Should we really be more ‘balanced’ in our fluid prescribing?

Anaesthesia, 2009, 64, pages 703–705

Editorial

The use of intravenous fluid to maintain the extracellular fluid compartment composition and circulating volume is a fundamental component of modern medicine either as synthetic fluids containing either a dissolved solute osmotic load (crystalloid) or suspensions of largely insoluble macromolecules (colloids). It is also big business with intravenous fluid use worldwide running into hundreds of millions of pounds. The composition of intravenous fluids is quite rightly coming under intense scrutiny as concerns regarding efficacy and perhaps safety surface. While it is beyond the scope of this editorial to consider the ‘crystalloid vs colloid’ debate further, it is of note that many fundamental ‘truths’ regarding intravenous fluid therapy have not been validated by research [1] and it is in this environment of physiological dogma and research drought that clinicians find themselves evaluating intravenous fluids.
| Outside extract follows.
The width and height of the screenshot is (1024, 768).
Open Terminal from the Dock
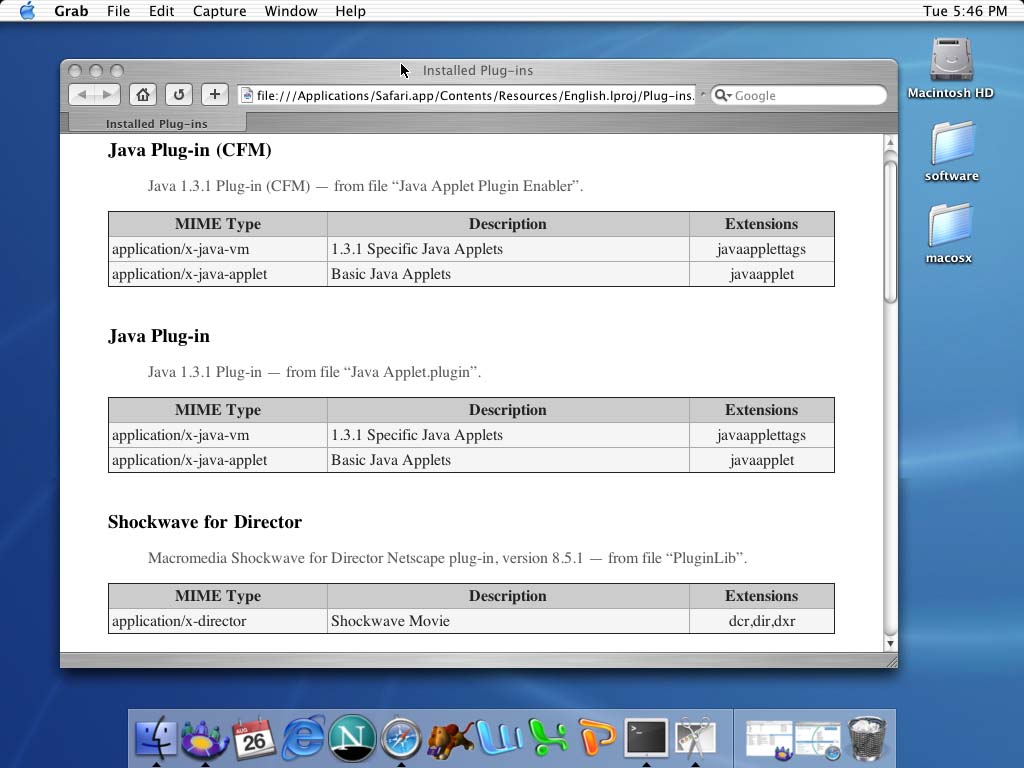646,739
The anion composition of crystalloid (or base solution in the case of colloid suspensions) is increasingly being considered. While close to plasma, ‘normal’ (0.9%) saline is relatively hyperchloraemic 154mEq.l)1 (plasma 95–105mEq.l)1), hypertonic and acidic in plasma. The replacement of chloride with alternative anions is not new and Ringer’s lactate solution attempted to recreate physiological conditions by substituting excess chloride with another anion (racemic lactate), arguably the first ‘balanced’ solution. Increasingly other anions beside lactate are used and some commercial examples are in Table 1. The current generation of ‘balanced’ intravenous fluids share this reduction in chloride as their principal aim but they carry many other implications. While ‘balanced’ may be an appealing term it is also potentially misleading; that they are close to plasma in terms of pH, (effective) osmolality, or chloride concentration can be challenged. ‘Balanced’ intravenous solutions are receiving a lot of clinician attention and the manufacturers are marketing these agents hard. It is also likely that more balanced solutions will become available with time. While increasingly promoted as ‘state of the art’, we would argue that such claims are premature and furthermore, while the superiority of these new agents is largely unproven, so is their safety.